L'IPC espagnol se maintient à 3,2 % en mai sous l'effet des transports et du tourisme, tandis que les énergies renouvelables amortissent le choc de la guerre en Iran
L'indice national des prix à la consommation est resté à 3,2 % pour le troisième mois consécutif, mais les disparités régionales se sont creusées – Madrid a atteint 3,8 % tandis que l'Estrémadure est descendue à 2,5 %. Le gouvernement a attribué ce résultat à son bouclier renouvelable pour contenir les coûts énergétiques.
L'inflation globale en Espagne s'est maintenue à 3,2 % sur un an en mai, égalant le chiffre d'avril et l'estimation préliminaire, selon les données définitives publiées par l'Institut national de la statistique (INE) le 12 juin. C'est le troisième mois consécutif au-dessus de la barre des 3 %, une trajectoire que le ministère de l'Économie a liée à la volatilité des marchés énergétiques provoquée par la guerre en Iran.
Ce qui a fait monter et baisser les prix
Les coûts de transport ont été la principale force de hausse dans tout le pays, tirés par la cherté des billets d'avion. La catégorie loisirs, sport et culture a également poussé l'inflation à la hausse, les prix des voyages organisés ayant moins baissé qu'en mai 2025. À l'inverse, l'habillement et les chaussures, ainsi que l'alimentation et les boissons non alcoolisées, ont exercé une pression à la baisse. Ces derniers ont vu leur taux annuel ralentir à 2,2 %, quatre dixièmes de moins qu'en avril, grâce à la modération des prix des fruits et légumes. Néanmoins, les œufs étaient 13,7 % plus chers qu'un an plus tôt et le bœuf a augmenté de 12,3 %.

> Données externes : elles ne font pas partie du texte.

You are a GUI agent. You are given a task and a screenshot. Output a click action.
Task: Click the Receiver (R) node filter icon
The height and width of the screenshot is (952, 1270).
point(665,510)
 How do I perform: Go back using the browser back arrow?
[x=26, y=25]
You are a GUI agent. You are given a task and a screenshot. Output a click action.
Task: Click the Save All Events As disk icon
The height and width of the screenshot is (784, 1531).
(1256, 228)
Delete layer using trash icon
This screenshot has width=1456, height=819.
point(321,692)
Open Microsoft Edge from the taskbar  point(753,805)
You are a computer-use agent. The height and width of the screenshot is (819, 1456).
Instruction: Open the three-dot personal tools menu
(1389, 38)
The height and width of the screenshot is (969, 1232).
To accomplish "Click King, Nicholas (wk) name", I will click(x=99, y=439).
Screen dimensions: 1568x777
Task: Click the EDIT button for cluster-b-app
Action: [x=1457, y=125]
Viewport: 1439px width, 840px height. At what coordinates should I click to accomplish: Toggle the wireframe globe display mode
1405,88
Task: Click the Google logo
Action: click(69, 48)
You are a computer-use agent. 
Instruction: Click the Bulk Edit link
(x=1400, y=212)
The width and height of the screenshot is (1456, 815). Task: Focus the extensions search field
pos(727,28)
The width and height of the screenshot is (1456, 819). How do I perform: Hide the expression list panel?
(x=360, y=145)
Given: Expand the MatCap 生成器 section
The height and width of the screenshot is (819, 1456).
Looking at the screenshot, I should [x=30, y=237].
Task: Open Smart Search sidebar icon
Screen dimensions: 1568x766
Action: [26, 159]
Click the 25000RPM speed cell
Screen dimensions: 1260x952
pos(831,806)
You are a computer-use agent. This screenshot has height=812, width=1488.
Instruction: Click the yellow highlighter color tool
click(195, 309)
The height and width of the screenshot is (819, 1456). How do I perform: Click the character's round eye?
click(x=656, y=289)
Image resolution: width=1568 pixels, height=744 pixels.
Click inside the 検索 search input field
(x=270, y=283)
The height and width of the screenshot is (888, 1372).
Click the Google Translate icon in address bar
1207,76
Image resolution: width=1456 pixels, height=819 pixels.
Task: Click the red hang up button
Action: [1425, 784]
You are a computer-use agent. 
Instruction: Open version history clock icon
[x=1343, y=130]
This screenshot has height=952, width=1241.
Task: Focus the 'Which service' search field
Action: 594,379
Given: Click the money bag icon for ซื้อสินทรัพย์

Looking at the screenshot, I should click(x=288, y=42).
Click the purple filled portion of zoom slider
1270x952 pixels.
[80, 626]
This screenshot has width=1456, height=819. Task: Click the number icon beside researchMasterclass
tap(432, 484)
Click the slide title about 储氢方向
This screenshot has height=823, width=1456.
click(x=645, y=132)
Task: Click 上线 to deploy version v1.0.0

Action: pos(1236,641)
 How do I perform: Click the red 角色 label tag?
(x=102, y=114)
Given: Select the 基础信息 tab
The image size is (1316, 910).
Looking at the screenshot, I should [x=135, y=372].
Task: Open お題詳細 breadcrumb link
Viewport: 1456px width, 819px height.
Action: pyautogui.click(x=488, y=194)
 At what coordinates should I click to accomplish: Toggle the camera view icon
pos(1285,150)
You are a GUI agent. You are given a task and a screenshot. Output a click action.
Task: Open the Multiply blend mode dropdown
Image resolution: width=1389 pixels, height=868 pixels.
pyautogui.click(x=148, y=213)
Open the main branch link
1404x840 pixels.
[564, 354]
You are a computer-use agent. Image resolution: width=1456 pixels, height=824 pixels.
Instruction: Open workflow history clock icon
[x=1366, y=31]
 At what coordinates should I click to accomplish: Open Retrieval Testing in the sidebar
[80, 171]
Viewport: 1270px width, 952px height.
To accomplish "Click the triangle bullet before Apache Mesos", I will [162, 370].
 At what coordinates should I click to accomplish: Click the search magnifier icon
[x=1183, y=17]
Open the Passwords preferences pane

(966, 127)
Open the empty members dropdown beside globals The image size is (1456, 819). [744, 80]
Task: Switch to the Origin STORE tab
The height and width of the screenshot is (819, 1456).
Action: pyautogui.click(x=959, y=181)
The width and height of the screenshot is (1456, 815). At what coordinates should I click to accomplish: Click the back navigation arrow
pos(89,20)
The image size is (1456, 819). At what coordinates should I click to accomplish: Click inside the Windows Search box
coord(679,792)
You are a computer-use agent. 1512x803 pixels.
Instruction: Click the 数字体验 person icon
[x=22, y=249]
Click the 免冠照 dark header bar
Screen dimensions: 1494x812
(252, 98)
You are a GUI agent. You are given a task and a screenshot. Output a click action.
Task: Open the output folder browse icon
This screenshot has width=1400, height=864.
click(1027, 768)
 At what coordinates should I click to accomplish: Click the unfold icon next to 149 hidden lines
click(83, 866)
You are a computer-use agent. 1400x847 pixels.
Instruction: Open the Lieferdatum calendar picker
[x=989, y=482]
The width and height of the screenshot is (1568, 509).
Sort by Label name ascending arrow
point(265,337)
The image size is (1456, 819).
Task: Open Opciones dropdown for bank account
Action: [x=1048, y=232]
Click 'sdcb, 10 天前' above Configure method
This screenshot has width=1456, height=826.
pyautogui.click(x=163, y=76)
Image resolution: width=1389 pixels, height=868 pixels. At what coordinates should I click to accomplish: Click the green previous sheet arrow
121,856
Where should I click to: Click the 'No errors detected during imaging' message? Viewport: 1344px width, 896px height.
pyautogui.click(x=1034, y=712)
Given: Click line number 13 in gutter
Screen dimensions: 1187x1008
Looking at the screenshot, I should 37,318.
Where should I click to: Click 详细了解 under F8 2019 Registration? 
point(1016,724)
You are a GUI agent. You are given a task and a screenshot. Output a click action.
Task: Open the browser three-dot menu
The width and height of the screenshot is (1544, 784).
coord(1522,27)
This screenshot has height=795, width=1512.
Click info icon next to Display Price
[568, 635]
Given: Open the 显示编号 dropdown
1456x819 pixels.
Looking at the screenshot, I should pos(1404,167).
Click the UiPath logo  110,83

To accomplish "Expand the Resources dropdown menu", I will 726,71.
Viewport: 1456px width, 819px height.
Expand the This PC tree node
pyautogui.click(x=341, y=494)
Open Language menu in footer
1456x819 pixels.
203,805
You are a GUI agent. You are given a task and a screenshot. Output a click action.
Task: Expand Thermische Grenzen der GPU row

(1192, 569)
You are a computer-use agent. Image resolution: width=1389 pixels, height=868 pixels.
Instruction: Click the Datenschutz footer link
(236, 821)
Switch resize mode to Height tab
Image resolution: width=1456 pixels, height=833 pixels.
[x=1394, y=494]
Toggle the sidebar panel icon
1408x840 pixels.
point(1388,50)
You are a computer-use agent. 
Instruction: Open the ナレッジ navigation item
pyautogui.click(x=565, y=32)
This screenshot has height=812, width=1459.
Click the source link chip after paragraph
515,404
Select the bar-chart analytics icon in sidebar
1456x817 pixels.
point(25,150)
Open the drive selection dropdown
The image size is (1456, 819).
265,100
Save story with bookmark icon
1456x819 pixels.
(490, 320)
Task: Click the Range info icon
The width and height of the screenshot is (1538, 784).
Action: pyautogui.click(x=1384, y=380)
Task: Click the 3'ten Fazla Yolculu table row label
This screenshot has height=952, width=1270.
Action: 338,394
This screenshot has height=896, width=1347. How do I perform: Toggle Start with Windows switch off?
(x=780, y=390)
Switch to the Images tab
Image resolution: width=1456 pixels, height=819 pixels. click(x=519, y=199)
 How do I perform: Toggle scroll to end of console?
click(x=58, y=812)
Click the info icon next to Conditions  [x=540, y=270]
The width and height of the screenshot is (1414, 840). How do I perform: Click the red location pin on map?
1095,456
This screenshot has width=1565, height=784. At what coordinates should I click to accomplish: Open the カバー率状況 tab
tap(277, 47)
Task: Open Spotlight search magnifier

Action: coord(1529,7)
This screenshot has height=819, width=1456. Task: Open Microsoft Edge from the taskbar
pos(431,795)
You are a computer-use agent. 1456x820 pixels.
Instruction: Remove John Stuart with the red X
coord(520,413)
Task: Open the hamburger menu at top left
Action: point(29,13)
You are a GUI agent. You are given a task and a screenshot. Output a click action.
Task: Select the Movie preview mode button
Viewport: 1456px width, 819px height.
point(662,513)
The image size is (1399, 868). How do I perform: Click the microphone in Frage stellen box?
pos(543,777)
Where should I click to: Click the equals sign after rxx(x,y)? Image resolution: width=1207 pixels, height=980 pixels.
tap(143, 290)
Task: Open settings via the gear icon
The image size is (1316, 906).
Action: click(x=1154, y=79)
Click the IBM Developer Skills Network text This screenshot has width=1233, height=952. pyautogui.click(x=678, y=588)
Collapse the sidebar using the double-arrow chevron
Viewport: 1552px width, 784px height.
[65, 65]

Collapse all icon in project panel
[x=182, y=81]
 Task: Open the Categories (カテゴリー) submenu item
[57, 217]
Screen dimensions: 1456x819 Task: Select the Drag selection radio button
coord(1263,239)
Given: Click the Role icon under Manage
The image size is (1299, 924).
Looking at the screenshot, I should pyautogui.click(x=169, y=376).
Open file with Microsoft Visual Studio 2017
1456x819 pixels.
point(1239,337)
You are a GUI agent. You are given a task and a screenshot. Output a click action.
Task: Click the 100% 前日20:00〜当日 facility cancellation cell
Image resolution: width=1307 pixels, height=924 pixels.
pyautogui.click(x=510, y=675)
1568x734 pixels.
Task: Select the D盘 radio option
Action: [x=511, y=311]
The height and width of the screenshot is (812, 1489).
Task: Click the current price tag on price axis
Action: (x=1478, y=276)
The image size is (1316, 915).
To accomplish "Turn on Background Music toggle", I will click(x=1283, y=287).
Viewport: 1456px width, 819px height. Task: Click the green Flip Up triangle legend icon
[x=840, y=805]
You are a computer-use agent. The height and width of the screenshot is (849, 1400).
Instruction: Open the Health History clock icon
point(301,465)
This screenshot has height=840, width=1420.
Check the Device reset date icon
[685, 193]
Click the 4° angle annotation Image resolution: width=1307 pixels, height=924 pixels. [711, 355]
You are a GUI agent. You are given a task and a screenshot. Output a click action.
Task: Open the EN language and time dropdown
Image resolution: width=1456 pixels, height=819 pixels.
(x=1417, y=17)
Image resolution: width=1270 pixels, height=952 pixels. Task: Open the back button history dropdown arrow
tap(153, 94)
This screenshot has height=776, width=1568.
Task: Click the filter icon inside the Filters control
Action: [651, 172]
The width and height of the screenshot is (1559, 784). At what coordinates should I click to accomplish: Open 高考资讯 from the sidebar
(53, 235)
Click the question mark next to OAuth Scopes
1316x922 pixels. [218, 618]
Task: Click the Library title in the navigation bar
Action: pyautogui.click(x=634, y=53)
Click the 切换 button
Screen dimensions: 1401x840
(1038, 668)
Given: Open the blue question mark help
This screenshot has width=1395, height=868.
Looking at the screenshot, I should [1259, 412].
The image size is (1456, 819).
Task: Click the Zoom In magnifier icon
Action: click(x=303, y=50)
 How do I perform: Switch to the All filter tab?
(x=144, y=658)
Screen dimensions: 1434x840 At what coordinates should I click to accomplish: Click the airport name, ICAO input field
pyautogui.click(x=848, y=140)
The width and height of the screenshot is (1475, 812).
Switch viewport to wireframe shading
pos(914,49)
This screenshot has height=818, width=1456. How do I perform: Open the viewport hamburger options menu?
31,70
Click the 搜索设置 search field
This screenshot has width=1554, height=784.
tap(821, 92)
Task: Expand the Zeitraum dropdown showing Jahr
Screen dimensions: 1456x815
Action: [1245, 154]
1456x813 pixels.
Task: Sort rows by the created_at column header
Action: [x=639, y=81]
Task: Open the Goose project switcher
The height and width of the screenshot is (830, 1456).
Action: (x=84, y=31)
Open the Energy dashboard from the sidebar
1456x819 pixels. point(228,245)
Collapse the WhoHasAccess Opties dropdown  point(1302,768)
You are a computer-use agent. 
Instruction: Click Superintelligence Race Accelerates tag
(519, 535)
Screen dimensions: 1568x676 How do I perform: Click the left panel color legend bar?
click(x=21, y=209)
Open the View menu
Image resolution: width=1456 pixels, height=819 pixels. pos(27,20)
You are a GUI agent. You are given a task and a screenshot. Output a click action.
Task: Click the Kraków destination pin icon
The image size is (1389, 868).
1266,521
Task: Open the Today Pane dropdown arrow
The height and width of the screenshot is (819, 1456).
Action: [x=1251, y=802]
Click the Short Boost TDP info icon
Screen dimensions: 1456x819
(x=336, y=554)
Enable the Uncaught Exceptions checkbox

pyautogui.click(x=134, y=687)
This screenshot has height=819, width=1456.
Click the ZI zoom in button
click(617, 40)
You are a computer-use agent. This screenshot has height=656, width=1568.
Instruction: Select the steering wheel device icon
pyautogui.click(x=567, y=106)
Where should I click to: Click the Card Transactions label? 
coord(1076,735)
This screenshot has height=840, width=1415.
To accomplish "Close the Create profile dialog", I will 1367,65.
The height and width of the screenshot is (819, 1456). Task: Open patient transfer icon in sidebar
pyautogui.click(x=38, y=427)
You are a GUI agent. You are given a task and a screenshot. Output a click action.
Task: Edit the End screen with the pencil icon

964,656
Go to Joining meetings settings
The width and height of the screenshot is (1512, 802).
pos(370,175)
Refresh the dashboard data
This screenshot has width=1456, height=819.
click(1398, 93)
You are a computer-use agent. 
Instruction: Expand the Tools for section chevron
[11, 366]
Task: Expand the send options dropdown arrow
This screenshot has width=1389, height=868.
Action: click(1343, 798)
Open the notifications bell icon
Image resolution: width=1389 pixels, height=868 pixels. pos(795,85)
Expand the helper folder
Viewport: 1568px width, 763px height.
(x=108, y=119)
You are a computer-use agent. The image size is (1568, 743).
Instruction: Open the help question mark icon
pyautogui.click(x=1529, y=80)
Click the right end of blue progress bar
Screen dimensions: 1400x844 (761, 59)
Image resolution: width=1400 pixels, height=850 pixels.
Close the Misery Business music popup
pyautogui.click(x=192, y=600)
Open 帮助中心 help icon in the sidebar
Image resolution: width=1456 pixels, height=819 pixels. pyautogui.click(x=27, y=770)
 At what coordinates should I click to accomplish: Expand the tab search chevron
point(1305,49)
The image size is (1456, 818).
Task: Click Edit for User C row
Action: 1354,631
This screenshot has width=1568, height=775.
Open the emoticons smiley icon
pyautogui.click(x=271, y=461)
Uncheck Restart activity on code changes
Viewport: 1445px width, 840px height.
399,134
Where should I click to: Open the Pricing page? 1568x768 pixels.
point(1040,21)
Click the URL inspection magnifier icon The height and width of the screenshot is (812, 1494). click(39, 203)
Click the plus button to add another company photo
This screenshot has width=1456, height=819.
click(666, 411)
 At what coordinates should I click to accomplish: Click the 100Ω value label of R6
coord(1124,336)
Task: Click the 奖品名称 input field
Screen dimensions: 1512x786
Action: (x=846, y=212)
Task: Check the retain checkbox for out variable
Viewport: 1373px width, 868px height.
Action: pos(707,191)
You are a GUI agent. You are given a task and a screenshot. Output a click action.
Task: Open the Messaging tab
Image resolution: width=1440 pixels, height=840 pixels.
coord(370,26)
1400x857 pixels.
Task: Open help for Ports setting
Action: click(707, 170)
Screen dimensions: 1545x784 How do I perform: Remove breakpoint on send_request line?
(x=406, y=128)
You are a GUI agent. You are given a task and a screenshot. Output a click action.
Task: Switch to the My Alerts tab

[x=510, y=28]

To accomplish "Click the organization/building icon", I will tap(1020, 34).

L'engagement de l'Espagne en faveur des énergies renouvelables et de la souveraineté énergétique agit comme un bouclier contre l'impact de la guerre en Iran.
Les prix de l'électricité et du gaz sont restés contenus, avec des taux annuels de -5,5 % et -9,7 % respectivement. Le gouvernement estime que les mesures de son Plan de réponse, conçues pour amortir les effets du conflit au Moyen-Orient, ont retiré un peu plus d'un point de pourcentage à l'inflation globale.
Un tableau régional fragmenté
Alors que le taux national est resté stable, la dispersion entre les communautés autonomes espagnoles s'est accrue.
- Madrid
- 3.8 %
- Cantabrie
- 3.7 %
- Galice
- 3.5 %
- Valence
- 3.2 %
- Canaries
- 3.2 %
- Aragon
- 3.1 %
- Asturies
- 2.9 %
- La Rioja
- 2.9 %
- Murcie
- 2.9 %
- Estrémadure
- 2.5 %
Madrid a enregistré le taux le plus élevé à 3,8 %, suivi de la Cantabrie à 3,7 % et de la Galice à 3,5 %. À l'autre extrémité, l'Estrémadure n'a affiché que 2,5 %, La Rioja et Murcie se sont toutes deux établies à 2,9 %. Plusieurs régions de taille moyenne ont divergé de la moyenne nationale : la Communauté valencienne est restée à 3,2 %, les Canaries ont augmenté de deux dixièmes à 3,2 %, les Asturies ont grimpé de deux dixièmes à 2,9 %, tandis que l'Aragon a baissé de deux dixièmes à 3,1 %, son plus bas niveau depuis février 2026.
D'un mois sur l'autre, les prix ont légèrement augmenté de 0,1 % au niveau national. Les plus fortes augmentations mensuelles du taux annuel ont été signalées à Melilla, en Cantabrie et aux îles Baléares, tandis que Ceuta, l'Estrémadure et l'Andalousie ont connu de légères baisses.
Les transports et l'hôtellerie dominent l'inflation locale
Dans toutes les régions, les transports ont systématiquement mené la hausse en glissement annuel, allant de 6,7 % à Valence à 9,6 % aux Canaries. Les restaurants et les services d'hébergement ont également enregistré des gains supérieurs à la moyenne, généralement autour de 4 à 5,5 %. L'assurance et les services financiers ont ajouté de la pression, augmentant d'environ 4 % dans plusieurs communautés. Dans les Asturies, la seule catégorie à avoir connu une baisse annuelle absolue des prix a été l'éducation, tandis qu'aux Canaries, les plus faibles augmentations ont concerné l'habillement et les biens ménagers.